AIM OF THE EXERCISE ::
Return the lines beginning at the one that contains "Screen dimensions: 728x929" and continuing to the end of the entries, including both ends, exactly as written and nothing else.

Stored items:
★ ★ ★ ★
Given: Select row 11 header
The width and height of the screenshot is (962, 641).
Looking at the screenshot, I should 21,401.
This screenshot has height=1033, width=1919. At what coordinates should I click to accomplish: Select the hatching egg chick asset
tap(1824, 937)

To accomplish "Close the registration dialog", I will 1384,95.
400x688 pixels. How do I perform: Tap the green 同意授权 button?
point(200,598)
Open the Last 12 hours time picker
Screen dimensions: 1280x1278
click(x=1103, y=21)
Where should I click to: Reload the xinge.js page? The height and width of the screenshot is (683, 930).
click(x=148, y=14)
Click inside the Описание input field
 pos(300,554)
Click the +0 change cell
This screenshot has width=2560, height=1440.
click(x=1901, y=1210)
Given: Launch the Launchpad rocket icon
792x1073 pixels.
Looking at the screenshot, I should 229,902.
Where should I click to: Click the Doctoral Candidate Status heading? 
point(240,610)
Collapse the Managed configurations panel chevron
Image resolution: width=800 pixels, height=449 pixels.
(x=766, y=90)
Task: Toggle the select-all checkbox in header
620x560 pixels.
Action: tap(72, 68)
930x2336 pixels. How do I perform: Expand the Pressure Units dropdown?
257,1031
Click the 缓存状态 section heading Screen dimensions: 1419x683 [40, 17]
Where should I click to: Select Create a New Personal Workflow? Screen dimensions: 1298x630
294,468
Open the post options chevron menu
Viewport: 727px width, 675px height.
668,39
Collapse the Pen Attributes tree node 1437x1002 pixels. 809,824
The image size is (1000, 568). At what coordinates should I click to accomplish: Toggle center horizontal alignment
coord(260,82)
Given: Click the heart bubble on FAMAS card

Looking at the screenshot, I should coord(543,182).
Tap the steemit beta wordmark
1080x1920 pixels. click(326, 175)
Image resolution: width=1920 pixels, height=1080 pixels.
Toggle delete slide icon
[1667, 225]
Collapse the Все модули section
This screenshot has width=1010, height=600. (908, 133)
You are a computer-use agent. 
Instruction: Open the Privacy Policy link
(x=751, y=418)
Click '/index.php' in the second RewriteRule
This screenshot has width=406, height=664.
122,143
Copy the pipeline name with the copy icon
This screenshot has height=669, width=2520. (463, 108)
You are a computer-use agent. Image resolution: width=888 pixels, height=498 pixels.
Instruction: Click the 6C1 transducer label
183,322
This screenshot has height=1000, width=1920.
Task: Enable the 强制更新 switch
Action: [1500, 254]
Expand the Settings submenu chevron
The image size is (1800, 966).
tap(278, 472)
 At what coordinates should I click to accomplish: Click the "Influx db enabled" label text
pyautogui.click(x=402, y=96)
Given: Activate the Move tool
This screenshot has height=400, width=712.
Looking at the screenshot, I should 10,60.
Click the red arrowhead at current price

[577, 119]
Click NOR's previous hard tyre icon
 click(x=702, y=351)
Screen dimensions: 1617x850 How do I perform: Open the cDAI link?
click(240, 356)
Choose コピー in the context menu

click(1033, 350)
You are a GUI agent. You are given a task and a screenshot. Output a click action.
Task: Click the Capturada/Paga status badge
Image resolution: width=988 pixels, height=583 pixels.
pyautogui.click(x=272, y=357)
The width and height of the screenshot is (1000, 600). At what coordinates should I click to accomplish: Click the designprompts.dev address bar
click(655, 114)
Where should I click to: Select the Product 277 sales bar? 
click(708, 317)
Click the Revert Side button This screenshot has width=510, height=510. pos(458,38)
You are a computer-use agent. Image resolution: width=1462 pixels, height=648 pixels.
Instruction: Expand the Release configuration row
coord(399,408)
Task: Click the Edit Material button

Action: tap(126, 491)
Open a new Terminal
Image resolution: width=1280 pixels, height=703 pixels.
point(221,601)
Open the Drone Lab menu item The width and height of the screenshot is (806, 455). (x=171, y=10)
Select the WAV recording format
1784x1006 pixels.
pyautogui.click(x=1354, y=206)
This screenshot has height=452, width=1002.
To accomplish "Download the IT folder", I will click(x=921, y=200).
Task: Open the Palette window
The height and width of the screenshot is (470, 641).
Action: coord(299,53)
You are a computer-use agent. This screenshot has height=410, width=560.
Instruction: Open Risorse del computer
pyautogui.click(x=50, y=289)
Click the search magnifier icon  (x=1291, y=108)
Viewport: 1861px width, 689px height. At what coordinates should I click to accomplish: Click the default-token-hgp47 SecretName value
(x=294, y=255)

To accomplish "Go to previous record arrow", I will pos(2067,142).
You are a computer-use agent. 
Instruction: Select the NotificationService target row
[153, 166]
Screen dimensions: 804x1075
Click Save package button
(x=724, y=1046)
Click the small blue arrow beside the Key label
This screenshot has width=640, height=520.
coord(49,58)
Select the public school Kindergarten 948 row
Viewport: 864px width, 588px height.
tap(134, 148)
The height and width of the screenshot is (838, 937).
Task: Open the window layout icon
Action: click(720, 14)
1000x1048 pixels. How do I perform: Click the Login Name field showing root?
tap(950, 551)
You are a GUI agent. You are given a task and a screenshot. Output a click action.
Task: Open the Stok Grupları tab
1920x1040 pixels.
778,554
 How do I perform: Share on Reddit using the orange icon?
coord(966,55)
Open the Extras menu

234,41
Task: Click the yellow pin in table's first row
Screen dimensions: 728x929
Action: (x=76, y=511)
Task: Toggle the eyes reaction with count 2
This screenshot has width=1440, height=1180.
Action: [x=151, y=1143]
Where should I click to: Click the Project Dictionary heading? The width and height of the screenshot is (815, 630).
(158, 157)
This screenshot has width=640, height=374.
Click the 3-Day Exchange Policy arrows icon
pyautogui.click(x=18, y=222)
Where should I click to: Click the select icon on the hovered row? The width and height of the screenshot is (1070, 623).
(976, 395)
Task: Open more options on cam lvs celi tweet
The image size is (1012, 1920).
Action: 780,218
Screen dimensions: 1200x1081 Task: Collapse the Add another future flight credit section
★ ★ ★ ★
OUTPUT OF THE EXERCISE ::
Screen dimensions: 728x929
Action: (x=76, y=511)
Task: Toggle the eyes reaction with count 2
This screenshot has width=1440, height=1180.
Action: [x=151, y=1143]
Where should I click to: Click the Project Dictionary heading? The width and height of the screenshot is (815, 630).
(158, 157)
This screenshot has width=640, height=374.
Click the 3-Day Exchange Policy arrows icon
pyautogui.click(x=18, y=222)
Where should I click to: Click the select icon on the hovered row? The width and height of the screenshot is (1070, 623).
(976, 395)
Task: Open more options on cam lvs celi tweet
The image size is (1012, 1920).
Action: 780,218
Screen dimensions: 1200x1081 Task: Collapse the Add another future flight credit section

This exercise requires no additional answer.